Non poche sono le controversie sorte su accertamenti fiscali basati su indagini bancarie per i prelievi del titolare. Infatti la giurisprudenza si è soffermata piùvolte sulle indagini bancarie. In particolare una recente sentenza della Commissione Tributaria Provinciale lo fà in maniera approfondita e con estrema chiarezza. Infatti cerca di dirimere le problematiche connesse alle deduzioni che possono sorgere a seguito di prelevamenti dai conti correnti bancari non giustificati. La Sentenza in oggetto è la n. 58/3/13 emessa dalla Commissione tributaria provinciale di Cremona, depositata in segreteria il 27 maggio scorso.

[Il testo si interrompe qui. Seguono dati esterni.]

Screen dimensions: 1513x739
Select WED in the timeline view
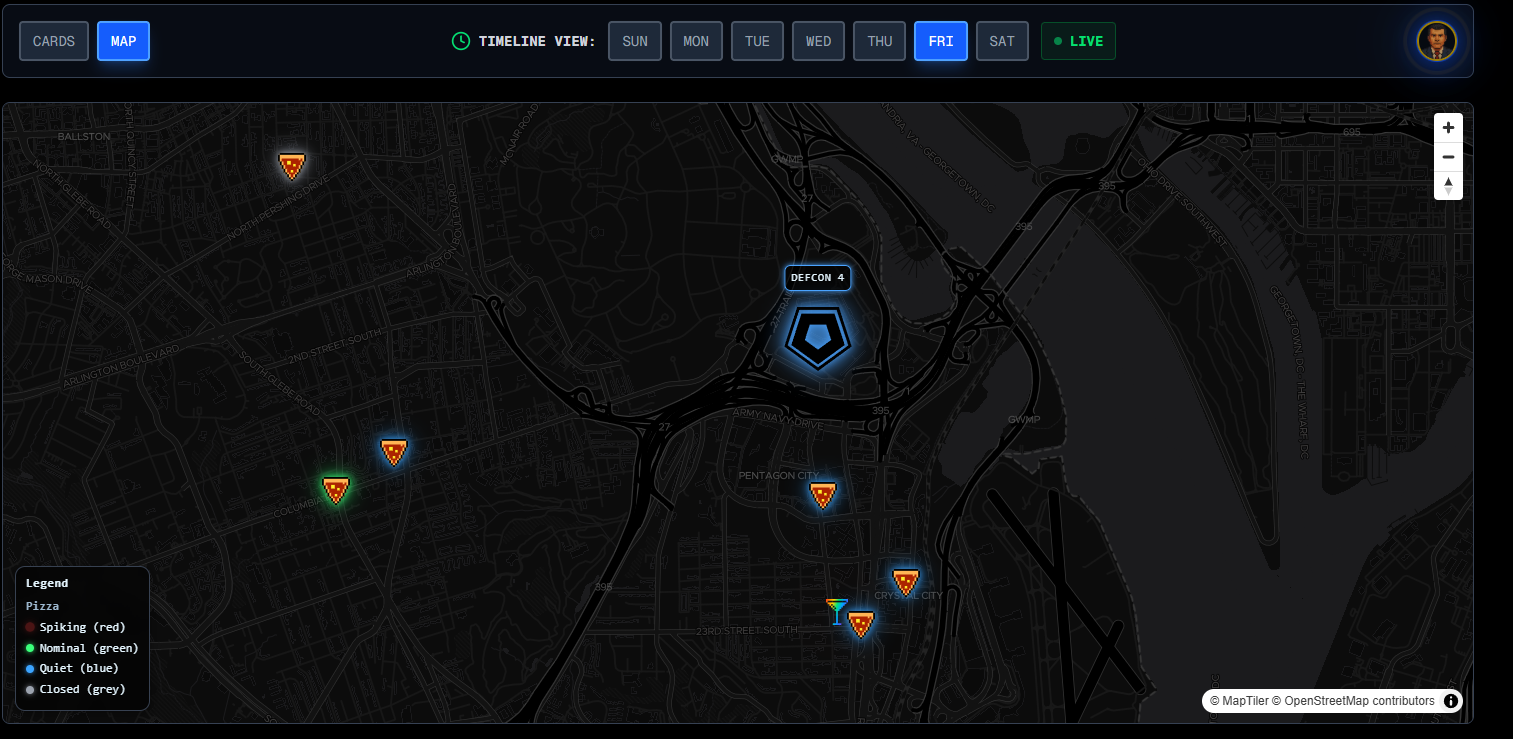tap(818, 41)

I giudici di prime cure hanno accolto il ricorso del contribuente sul punto specifico, ritenendo congrui dei prelievi annuali di 20 mila euro per spese personali.
Infatti l’articolo 32, n. 2), del dpr 600/1973 dispone, nella sua attuale formulazione, che «sono altresì posti come ricavi o compensi a base delle stesse rettifiche e accertamenti, se il contribuente non ne indica il soggetto beneficiario e sempreché non risultino dalle scritture contabili, i prelevamenti o gli importi riscossi nell’ambito dei predetti rapporti od operazioni».

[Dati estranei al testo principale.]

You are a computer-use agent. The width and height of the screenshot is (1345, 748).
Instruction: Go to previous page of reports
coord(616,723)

Pertanto il contribuente può liberarsi da questa presunzione, che assimila ai maggiori ricavi e proventi i prelevamenti non giustificati, se ha registrato l’uscita in contabilità oppure se fornisce le generalità del beneficiario della somma. In alcuni casi, tuttavia, qualora il contribuente abbia optato per un regime di contabilità semplificata, è impossibile fornire le scritture contabili.
Un aspetto importante e rilevante viene colto nella sentenza in esame ed è riferita ad una sorte di soglia forfettaria al di sotto della quale la giustificazione di eventuali prelevamenti può essere correttamente individuata nelle esigenze familiari del contribuente.

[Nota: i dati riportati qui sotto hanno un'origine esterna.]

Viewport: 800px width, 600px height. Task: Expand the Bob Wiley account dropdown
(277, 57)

A tal proposito occorre rammentare che l’Agenzia delle Entrate aveva, con la Circolare n.32/E del 2006, invitato gli uffici periferici alla cautela, trascurando la dimostrazione di uscite non aventi rilevanza fiscale sia per la loro esiguità, sia per la loro occasionalità e, comunque, per la loro coerenza con il tenore di vita rapportabile al volume di affari dichiarato.
È infatti da tempo noto come la presunzione in questione sia estremamente debole: la sentenza in oggetto ne è l’ennesima dimostrazione.